Macroeconomista de formación y licenciado por la Facultad de Economía y Gestión de Estrasburgo, Erwann Tison es director de estudios del grupo de expertos del Instituto Sapiens. En 2020 publicó Un robot en mi coche: no nos perdamos la revolución del transporte autónomo en MA Éditions.
Ante las incertidumbres de un mundo en constante cambio, es bueno aferrarse a puntos de referencia inquebrantables. Entre estas boyas inamovibles, la recurrencia de nuestra creación tributaria figura en una buena posición. Cualquiera que sea la evolución a la que nos enfrentaremos en los próximos años, es tranquilizador decir que el genio francés en este ámbito seguirá garantizando una producción constante. Última creación hasta la fecha, el anuncio por parte del Presidente de la República de una contribución del 3% sobre las ventas de libros usados. Una decisión que podría provocar una sonrisa, porque llega pocas horas después del llamamiento a «relanzar con mucha fuerza la iniciativa de lectura» y convertirla en un «ritual diario para los jóvenes» y contradiciendo la voluntad del gobierno de no aumentar los impuestos. Sobre todo, es una ilustración de la aporía del ejecutivo en materia de política económica.
Con un volumen de 350 millones de euros, el mercado del libro de segunda mano ha experimentado un crecimiento del 30% en los últimos cinco años, señal de su dinamismo y de la existencia de una demanda creciente de estos intercambios. El ex estudiante de economía que soy recuerda haber aprovechado las becas para libros organizadas por la asociación de estudiantes local, que permitían el acceso a libros de texto esenciales de Mankiw, Blanchard, Varian o Piller por sólo el 10% del precio de venta en la librería. Un mecanismo circular y social virtuoso cuyo éxito está ahora abriendo el apetito fiscal de Bercy.
El problema aquí no es el peso de la contribución en sí – que sólo debería aportar 10 millones de euros al año, con un coste adicional de 12 céntimos por libra – sino la señal enviada. ¿Hasta qué punto es compatible esta fiscalidad con las ambiciones de desarrollar la economía circular? ¿Cómo conciliarlo con el deseo de revitalizar el apetito literario de la población? ¿Cuál es su interés económico, sino satisfacer al sindicato editorial nacional (SNE) que está en el origen de esta solicitud? ¿Por qué, además, las líneas generales de su aplicación, es decir, que se referiría únicamente a las ventas realizadas en plataformas en línea, fueron detalladas primero por su presidente y no por el Ministro de Cultura o los adjuntos de la comisión de finanzas?

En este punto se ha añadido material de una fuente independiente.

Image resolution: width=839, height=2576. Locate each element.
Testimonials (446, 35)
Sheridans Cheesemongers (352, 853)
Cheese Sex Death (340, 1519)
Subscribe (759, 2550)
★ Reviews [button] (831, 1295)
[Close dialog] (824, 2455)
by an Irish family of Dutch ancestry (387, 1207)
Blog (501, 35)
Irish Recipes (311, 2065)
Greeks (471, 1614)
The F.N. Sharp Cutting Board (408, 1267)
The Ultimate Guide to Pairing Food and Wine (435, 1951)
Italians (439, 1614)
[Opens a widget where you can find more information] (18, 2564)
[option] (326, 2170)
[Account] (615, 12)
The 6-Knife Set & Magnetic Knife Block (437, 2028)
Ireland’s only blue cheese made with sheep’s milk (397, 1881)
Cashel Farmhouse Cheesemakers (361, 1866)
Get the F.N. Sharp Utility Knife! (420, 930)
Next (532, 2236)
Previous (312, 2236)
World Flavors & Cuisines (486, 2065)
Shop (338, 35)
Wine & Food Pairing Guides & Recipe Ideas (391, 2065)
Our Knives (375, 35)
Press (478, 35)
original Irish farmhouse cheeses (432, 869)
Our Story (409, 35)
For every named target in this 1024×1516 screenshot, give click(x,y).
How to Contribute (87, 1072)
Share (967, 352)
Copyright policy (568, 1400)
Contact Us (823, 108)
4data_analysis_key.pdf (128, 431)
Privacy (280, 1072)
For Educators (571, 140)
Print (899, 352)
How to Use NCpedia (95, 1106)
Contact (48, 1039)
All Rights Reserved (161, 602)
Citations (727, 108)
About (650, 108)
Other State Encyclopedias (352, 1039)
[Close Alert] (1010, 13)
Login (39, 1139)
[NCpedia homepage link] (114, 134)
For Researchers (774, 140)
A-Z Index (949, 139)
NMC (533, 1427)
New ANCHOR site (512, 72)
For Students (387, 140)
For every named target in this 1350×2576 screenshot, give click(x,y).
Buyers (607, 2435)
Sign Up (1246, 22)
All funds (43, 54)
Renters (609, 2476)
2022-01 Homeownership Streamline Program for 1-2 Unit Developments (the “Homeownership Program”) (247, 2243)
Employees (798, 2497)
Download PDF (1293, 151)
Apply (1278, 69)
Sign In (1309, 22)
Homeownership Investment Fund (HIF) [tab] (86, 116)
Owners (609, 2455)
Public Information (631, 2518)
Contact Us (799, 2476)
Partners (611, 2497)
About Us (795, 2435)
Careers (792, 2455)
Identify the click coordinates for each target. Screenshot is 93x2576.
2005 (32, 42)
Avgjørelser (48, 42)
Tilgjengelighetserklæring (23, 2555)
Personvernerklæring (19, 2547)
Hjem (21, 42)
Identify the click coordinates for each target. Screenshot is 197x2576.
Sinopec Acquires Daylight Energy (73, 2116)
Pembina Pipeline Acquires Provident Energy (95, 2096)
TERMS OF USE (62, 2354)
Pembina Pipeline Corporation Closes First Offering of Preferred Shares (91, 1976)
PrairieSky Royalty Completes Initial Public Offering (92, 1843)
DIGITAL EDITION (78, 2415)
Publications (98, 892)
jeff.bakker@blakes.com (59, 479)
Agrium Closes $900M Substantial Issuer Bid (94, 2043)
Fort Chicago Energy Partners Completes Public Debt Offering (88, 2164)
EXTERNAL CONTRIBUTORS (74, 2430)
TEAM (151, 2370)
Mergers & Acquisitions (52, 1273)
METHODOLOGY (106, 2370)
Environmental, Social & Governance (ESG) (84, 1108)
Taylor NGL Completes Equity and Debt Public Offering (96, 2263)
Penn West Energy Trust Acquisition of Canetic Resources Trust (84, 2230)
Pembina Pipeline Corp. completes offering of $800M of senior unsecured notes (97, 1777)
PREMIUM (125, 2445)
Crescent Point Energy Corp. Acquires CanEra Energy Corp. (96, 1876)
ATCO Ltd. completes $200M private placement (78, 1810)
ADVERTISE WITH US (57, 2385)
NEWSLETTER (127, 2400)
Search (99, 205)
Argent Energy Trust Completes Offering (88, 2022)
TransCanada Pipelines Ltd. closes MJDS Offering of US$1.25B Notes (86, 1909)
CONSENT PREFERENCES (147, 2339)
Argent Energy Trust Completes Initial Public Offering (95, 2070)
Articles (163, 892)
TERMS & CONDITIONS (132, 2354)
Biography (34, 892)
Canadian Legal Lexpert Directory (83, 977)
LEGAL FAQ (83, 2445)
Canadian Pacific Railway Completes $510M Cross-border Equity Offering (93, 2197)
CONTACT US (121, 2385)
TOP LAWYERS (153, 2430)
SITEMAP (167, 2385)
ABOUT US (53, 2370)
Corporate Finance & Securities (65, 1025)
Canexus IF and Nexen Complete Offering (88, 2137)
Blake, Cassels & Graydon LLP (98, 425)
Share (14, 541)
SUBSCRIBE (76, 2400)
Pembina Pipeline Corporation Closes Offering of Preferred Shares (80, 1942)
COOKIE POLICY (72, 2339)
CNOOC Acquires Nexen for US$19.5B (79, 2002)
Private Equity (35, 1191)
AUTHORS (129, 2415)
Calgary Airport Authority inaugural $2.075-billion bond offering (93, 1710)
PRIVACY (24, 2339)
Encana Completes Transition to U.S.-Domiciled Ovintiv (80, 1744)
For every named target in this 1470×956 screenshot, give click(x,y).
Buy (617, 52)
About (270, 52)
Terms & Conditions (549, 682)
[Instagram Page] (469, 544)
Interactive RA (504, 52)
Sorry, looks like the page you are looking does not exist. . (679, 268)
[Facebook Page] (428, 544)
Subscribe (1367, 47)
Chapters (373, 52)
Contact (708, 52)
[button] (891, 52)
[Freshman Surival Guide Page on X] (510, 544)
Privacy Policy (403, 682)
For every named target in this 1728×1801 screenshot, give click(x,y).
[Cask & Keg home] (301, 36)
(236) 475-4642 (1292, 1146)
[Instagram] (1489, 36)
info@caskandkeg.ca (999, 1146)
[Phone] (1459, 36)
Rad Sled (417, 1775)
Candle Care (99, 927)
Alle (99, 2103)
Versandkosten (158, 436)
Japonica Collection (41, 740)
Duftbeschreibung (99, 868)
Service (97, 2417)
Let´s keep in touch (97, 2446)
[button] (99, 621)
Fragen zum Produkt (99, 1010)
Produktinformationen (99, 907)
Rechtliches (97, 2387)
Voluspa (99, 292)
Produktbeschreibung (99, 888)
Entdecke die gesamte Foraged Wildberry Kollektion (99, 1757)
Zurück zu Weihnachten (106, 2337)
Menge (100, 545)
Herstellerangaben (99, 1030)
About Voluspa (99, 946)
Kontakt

Esta mezcla de géneros es bastante inquietante y refleja la debilidad de nuestros líderes durante décadas para satisfacer intereses sectoriales en detrimento del interés general.
Sin caer en la caricatura de un poder al servicio de los lobbys, está claro que desde hace cuarenta años las exigencias del largo plazo han tenido poco peso frente al imperativo del presente. El personal político es prisionero de la dictadura de lo inmediato, convocado a responder a un problema concreto de forma instantánea, sin poder tomarse el tiempo para reflexionar y evaluar. Cualquier solicitud de retraso se considera una señal de debilidad, incompetencia o incluso impotencia. Sin embargo, en política, este tríptico suele ser sinónimo de descalificación electoral.
En una columna reciente, el economista Emmanuel Combe mostró cómo la teoría de la elección pública aplicada a la política explicaba por qué la deuda pública nunca sería absorbida. En resumen, el funcionario electo en constante búsqueda de votos no tiene interés en tomar decisiones impopulares, incluso si son beneficiosas para el futuro de su país. Más bien, se le incentiva a responder a lo que él cree que es la demanda inmediata de los votantes de asegurar su voto. Un fenómeno que podría denominarse jurisprudencia Schröder. El ex canciller alemán optó en 2005 por llevar a cabo reformas impopulares pero necesarias, lo que le costó la reelección. Al hacerlo, ofreció veinte años de prosperidad económica a su país.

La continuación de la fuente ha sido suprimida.